**WHAT THE TASK REQUIRES**
Copy out each line below in which the string "icon" appears.

**MATERIAL FOR THIS EXERCISE**
+ + + + + + +
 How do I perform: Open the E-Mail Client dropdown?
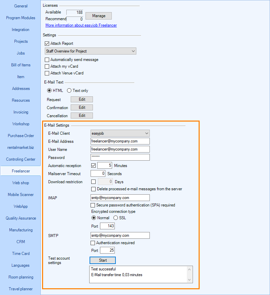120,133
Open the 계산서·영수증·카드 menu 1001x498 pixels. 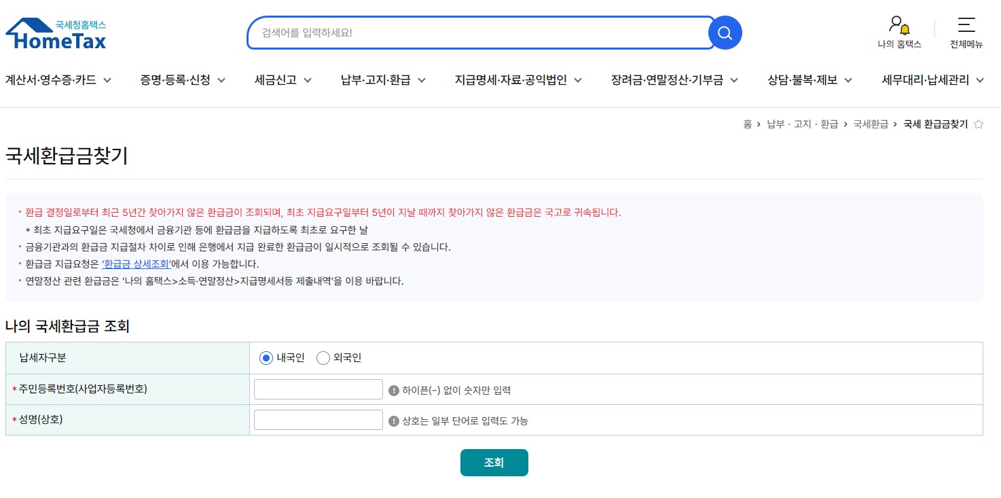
+ + + + + + +
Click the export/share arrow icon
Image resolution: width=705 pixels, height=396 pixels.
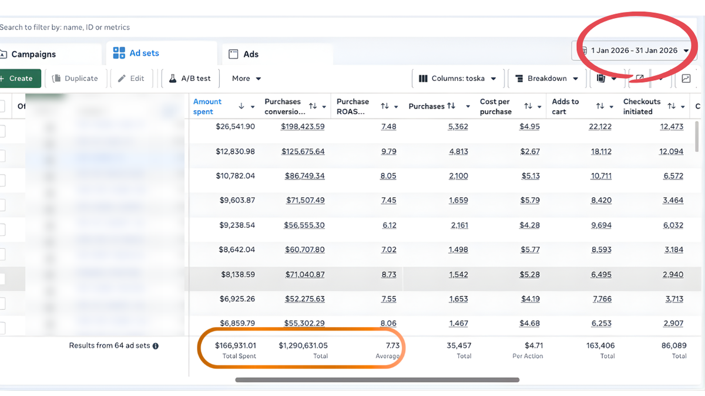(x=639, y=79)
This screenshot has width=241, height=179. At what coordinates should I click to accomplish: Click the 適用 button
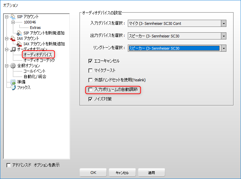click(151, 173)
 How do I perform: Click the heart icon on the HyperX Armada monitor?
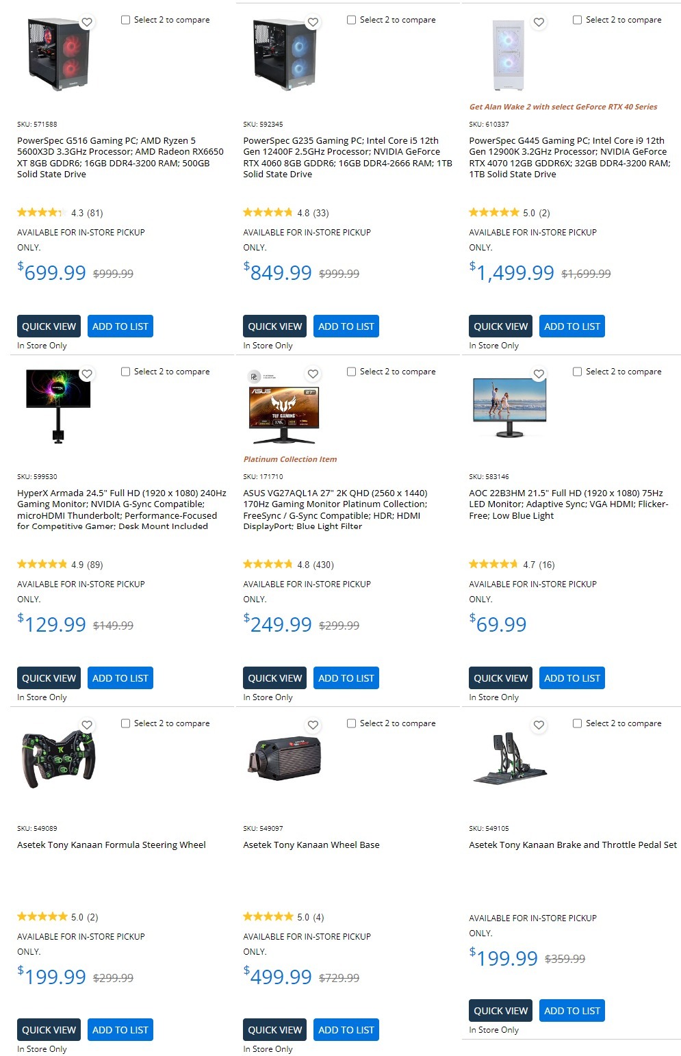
+ + + + + + +
**WRITTEN ANSWER**
Click the export/share arrow icon
 How do I perform: Click the heart icon on the HyperX Armada monitor?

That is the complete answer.